Desde niño, siempre me atrajo esa habitación de la que salían los alimentos y en la que tanto se trajinaba. Empecé a participar pelando gambas, limpiando calamares y acedías a una piel. También me parecía alucinante cómo mi padre podía batir huevos a esa velocidad o cascarlos con una mano.

Soy el tercero de cuatro hermanos, todos naturales de Sevilla. Mi madre nació en plena guerra en Castellón de la Plana, y mi padre, del mismo Bilbao, en el año 23. Muy pronto me cogieron de chico de los recados y mi madre me mandaba al supermercado de Baldomero.

—¡Ahora, cruza! —gritaba desde el balcón cuando no pasaban coches.

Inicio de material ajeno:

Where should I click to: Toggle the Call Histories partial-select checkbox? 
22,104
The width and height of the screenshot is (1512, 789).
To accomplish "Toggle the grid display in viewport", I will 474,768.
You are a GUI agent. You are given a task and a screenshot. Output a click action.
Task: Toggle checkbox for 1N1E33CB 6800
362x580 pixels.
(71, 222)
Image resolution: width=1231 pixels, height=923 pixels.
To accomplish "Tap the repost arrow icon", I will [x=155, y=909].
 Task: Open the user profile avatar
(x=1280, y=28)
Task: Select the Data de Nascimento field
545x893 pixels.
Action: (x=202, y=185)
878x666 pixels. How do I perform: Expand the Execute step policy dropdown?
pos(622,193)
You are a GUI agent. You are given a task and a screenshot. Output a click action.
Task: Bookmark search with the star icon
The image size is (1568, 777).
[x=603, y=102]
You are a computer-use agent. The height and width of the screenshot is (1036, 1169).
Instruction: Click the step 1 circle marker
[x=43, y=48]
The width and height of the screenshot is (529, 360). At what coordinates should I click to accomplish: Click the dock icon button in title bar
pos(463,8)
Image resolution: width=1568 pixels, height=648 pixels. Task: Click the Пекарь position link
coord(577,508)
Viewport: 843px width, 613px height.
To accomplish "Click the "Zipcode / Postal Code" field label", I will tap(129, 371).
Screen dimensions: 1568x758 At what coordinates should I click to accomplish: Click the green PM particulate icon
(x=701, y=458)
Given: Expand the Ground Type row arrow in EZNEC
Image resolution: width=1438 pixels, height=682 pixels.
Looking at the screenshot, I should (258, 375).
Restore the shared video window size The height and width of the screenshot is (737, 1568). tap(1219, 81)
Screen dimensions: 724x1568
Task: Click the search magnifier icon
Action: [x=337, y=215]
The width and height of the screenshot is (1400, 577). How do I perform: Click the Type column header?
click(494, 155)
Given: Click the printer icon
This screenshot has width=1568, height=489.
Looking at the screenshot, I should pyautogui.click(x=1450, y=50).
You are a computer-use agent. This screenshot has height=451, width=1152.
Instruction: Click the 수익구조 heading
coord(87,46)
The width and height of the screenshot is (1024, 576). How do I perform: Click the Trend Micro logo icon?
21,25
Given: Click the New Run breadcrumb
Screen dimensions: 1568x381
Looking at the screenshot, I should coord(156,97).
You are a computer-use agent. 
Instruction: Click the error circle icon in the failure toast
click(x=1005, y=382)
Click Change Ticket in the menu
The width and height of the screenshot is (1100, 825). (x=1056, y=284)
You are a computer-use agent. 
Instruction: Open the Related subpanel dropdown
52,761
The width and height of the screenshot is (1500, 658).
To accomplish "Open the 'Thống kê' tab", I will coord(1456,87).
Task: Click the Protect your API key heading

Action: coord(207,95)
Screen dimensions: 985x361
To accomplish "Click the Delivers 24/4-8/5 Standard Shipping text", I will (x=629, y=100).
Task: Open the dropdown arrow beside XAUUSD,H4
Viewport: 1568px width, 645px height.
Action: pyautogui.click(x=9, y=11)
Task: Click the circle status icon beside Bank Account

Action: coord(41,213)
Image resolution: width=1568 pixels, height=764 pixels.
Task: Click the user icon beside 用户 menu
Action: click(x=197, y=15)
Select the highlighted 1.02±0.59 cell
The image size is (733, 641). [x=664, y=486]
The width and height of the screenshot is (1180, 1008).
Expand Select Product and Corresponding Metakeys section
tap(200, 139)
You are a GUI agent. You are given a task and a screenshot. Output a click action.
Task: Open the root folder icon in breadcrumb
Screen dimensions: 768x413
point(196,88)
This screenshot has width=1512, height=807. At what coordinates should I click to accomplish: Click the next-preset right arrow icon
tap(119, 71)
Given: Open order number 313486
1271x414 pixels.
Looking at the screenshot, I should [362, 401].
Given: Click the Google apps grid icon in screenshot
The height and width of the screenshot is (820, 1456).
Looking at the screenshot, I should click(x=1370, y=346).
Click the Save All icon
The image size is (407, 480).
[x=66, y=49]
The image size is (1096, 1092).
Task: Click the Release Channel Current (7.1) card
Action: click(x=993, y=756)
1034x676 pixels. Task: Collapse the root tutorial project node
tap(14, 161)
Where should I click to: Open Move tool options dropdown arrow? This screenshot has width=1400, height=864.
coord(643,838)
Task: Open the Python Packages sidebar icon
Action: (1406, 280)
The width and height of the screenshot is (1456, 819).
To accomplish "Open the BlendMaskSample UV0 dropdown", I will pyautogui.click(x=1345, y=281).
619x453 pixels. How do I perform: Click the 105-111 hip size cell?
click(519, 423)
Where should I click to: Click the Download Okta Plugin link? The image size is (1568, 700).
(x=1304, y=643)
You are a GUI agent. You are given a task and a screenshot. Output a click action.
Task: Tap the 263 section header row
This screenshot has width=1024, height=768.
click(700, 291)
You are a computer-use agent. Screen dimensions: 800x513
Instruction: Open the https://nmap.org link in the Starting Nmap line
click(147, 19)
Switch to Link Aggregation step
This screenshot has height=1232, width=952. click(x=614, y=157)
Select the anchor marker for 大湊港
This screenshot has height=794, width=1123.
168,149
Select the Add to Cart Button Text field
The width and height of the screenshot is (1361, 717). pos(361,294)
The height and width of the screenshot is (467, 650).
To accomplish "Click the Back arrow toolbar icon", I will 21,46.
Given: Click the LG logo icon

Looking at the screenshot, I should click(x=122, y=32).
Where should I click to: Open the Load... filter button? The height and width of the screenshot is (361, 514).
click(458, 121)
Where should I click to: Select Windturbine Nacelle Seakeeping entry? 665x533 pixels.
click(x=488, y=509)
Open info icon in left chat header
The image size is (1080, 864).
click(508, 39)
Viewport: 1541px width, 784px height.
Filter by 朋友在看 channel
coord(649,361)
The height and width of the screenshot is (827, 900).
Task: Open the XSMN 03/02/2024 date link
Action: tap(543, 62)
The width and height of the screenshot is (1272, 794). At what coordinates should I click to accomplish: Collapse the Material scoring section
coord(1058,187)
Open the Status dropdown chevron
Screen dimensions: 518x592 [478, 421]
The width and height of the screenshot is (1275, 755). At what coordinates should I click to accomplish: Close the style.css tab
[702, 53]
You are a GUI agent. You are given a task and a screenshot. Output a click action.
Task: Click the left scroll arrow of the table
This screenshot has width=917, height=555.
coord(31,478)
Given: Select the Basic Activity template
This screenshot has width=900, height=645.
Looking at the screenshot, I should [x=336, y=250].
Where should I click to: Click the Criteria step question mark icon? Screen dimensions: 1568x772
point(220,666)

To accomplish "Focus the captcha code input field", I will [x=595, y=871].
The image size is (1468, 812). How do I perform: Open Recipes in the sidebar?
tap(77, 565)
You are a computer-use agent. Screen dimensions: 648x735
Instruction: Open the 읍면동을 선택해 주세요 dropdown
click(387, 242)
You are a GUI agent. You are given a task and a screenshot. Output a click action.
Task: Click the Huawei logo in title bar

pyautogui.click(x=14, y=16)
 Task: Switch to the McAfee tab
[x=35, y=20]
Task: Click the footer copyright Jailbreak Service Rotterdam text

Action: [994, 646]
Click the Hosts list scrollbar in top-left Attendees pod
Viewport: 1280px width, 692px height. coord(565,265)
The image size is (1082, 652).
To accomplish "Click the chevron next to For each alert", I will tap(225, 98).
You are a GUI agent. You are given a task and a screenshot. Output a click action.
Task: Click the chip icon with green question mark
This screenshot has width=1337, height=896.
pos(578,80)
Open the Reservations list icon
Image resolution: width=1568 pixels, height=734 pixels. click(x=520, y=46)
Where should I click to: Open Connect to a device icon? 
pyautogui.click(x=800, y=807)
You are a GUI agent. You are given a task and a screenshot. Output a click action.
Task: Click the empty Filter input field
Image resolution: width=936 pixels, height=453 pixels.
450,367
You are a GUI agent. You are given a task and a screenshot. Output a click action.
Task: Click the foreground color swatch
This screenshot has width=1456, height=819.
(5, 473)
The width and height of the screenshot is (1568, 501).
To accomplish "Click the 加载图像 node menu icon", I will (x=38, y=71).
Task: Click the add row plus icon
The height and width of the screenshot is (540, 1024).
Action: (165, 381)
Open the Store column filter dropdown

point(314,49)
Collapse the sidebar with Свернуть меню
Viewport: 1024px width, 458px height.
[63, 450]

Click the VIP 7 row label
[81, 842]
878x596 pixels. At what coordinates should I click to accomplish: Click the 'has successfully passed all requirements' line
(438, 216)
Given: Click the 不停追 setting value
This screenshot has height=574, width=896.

Yo iba con la lista de la compra y aún recuerdo los aromas de la frutería y de la charcutería, que ya no huelen igual. Si era primero de mes, la lista incluía jamón york del bueno, pero si era a finales, incluía del malo sin complejo alguno. Ahora, cuando echo gasoil, me ofrecen dos calidades con nombres imposibles de recordar y pido del bueno o del malo, según me convenga, ante la sonrisa del gasolinero.

Recuerdo las rodilleras en los pantalones de pana, las coderas en los jerséis y algún agujero en un zapato que aguantaba hasta echarle media suela. Con dos pares y unas zapatillas con nombre de pájaro tirábamos todo el año, mientras que hoy llenamos los armarios de todo tipo de calzado y uno para cada ocasión.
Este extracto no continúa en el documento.